__WHAT NEEDS TO BE DONE__. Copy out every item below line for line, changing nothing.

__DATA IN THIS EXERCISE__.

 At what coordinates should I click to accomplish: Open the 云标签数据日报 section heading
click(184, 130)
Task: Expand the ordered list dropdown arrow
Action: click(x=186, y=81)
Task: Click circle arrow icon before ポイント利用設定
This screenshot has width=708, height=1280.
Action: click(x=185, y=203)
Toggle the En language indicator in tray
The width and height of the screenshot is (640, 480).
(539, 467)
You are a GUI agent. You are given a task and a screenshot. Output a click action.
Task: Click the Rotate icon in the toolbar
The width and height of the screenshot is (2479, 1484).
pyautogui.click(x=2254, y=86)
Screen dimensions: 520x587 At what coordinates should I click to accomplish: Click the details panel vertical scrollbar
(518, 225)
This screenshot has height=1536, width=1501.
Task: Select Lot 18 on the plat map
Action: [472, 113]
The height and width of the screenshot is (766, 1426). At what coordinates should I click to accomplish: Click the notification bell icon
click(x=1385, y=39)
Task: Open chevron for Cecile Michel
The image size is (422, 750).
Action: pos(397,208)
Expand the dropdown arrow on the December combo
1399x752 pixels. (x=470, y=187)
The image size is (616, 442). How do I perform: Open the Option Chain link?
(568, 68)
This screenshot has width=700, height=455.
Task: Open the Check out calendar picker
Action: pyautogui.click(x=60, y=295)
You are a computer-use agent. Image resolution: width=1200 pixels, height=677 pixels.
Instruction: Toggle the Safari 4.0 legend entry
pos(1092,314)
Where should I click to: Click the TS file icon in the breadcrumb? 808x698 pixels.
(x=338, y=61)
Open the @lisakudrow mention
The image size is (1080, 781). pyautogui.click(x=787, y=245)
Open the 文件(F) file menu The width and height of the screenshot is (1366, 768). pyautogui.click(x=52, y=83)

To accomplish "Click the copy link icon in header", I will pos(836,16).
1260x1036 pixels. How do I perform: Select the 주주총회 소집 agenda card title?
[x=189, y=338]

__CORRECT RESPONSE__.
 At what coordinates should I click to accomplish: Open the 云标签数据日报 section heading
click(184, 130)
Task: Expand the ordered list dropdown arrow
Action: click(x=186, y=81)
Task: Click circle arrow icon before ポイント利用設定
This screenshot has width=708, height=1280.
Action: click(x=185, y=203)
Toggle the En language indicator in tray
The width and height of the screenshot is (640, 480).
(539, 467)
You are a GUI agent. You are given a task and a screenshot. Output a click action.
Task: Click the Rotate icon in the toolbar
The width and height of the screenshot is (2479, 1484).
pyautogui.click(x=2254, y=86)
Screen dimensions: 520x587 At what coordinates should I click to accomplish: Click the details panel vertical scrollbar
(518, 225)
This screenshot has height=1536, width=1501.
Task: Select Lot 18 on the plat map
Action: [472, 113]
The height and width of the screenshot is (766, 1426). At what coordinates should I click to accomplish: Click the notification bell icon
click(x=1385, y=39)
Task: Open chevron for Cecile Michel
The image size is (422, 750).
Action: pos(397,208)
Expand the dropdown arrow on the December combo
1399x752 pixels. (x=470, y=187)
The image size is (616, 442). How do I perform: Open the Option Chain link?
(568, 68)
This screenshot has width=700, height=455.
Task: Open the Check out calendar picker
Action: pyautogui.click(x=60, y=295)
You are a computer-use agent. Image resolution: width=1200 pixels, height=677 pixels.
Instruction: Toggle the Safari 4.0 legend entry
pos(1092,314)
Where should I click to: Click the TS file icon in the breadcrumb? 808x698 pixels.
(x=338, y=61)
Open the @lisakudrow mention
The image size is (1080, 781). pyautogui.click(x=787, y=245)
Open the 文件(F) file menu The width and height of the screenshot is (1366, 768). pyautogui.click(x=52, y=83)

To accomplish "Click the copy link icon in header", I will pos(836,16).
1260x1036 pixels. How do I perform: Select the 주주총회 소집 agenda card title?
[x=189, y=338]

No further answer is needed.